Wendy Parmet, JD, distinguished University Professor of Law da Northeastern University School of Public Policy and Urban Affairs, Boston, disse que a desinformação espalhada pelos médicos é especialmente prejudicial porque vem com um ar de credibilidade.
“Você quer deixar espaço suficiente para discurso e discussão dentro da profissão e não quer que o conselho imponha uma ortodoxia estreita e rígida”, disse Wendy. Mas nos casos em que as pessoas estão “vendendo informações que estão muito fora do consenso” ou estão “lucrando com isso, a profissão não tomar nenhuma ação, isso é, penso eu, prejudicial também para a confiança na profissão”, acrescentou.

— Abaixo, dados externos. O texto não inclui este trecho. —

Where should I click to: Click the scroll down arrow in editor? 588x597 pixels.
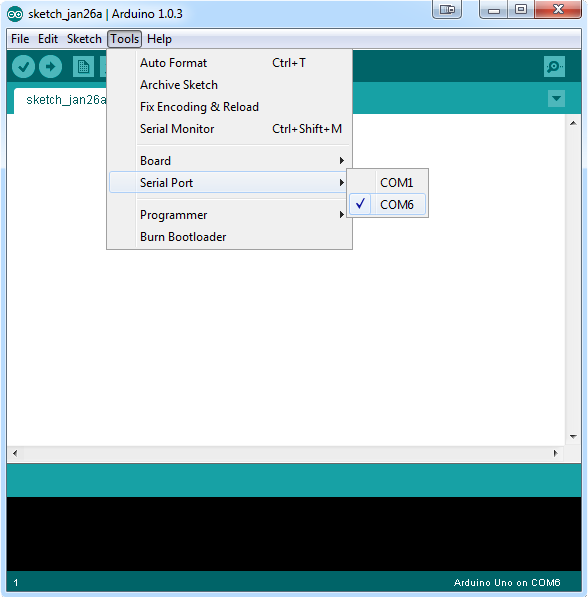tap(573, 437)
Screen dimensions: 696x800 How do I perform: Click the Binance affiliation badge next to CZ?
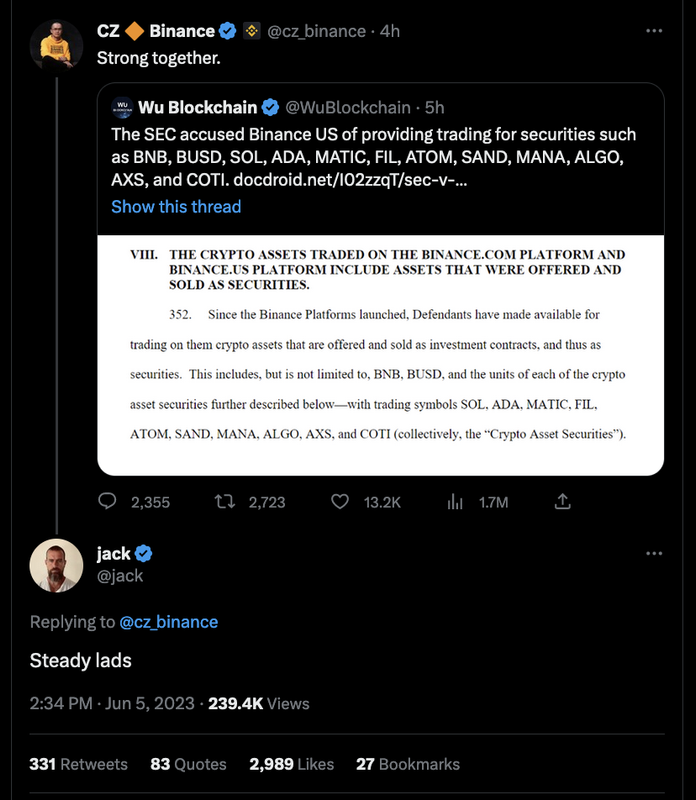pyautogui.click(x=251, y=31)
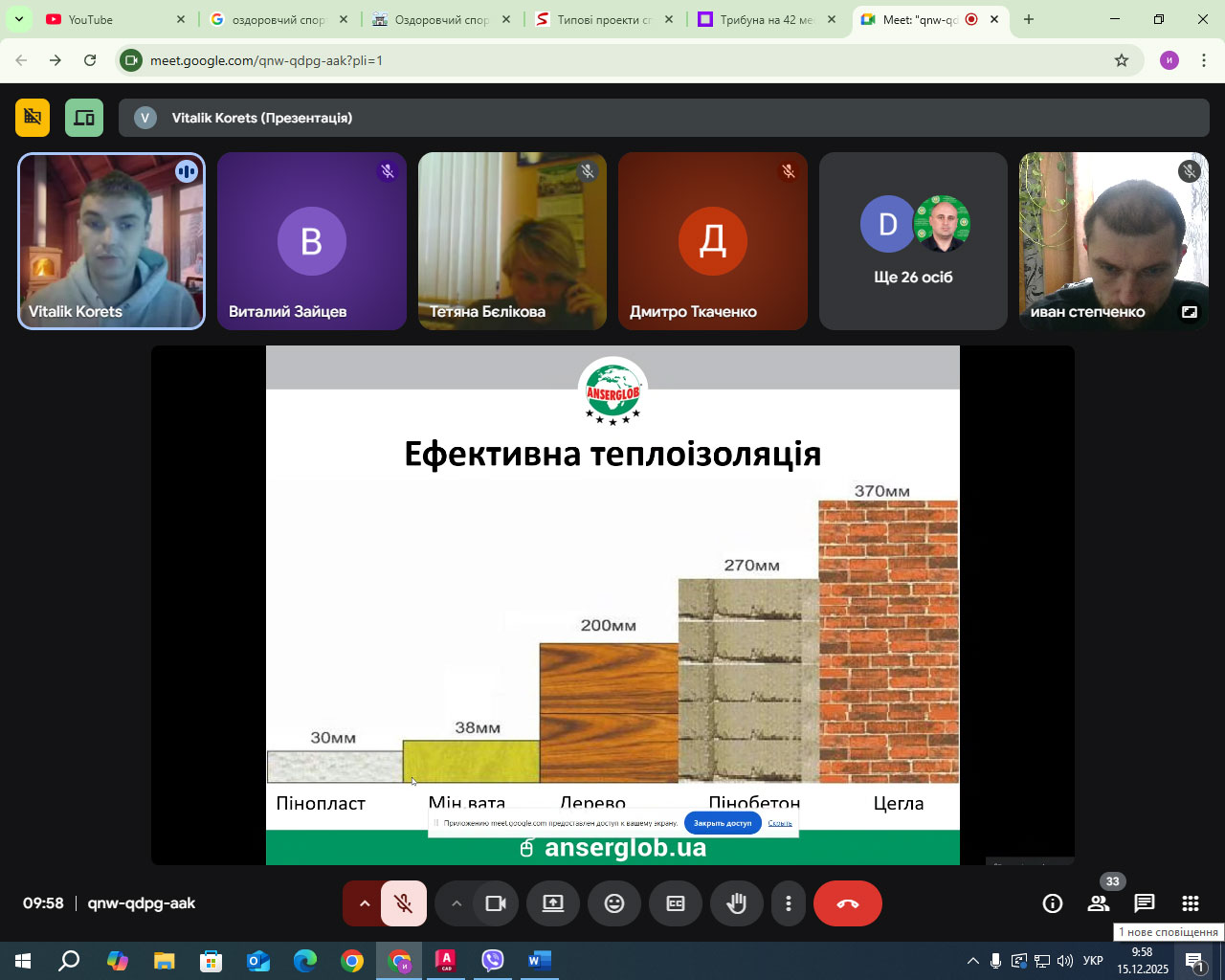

Ela não ficou surpresa que Kory e Marik lutassem para manter a certificação. “A certificação do conselho é algo importante e que vale muito a pena ter”, disse ela. "Perdê-lo não é trivial."
Kory, que é licenciado na Califórnia, Nova York e Wisconsin, “não exige a certificação para sua prática independente, mas está avaliando os próximos passos com advogados”, de acordo com o comunicado da FLCCC. Marik, cuja licença médica na Virgínia expirou em 2022, “não está mais tratando pacientes e dedicou seu tempo e esforços à Aliança FLCCC”, disse o comunicado.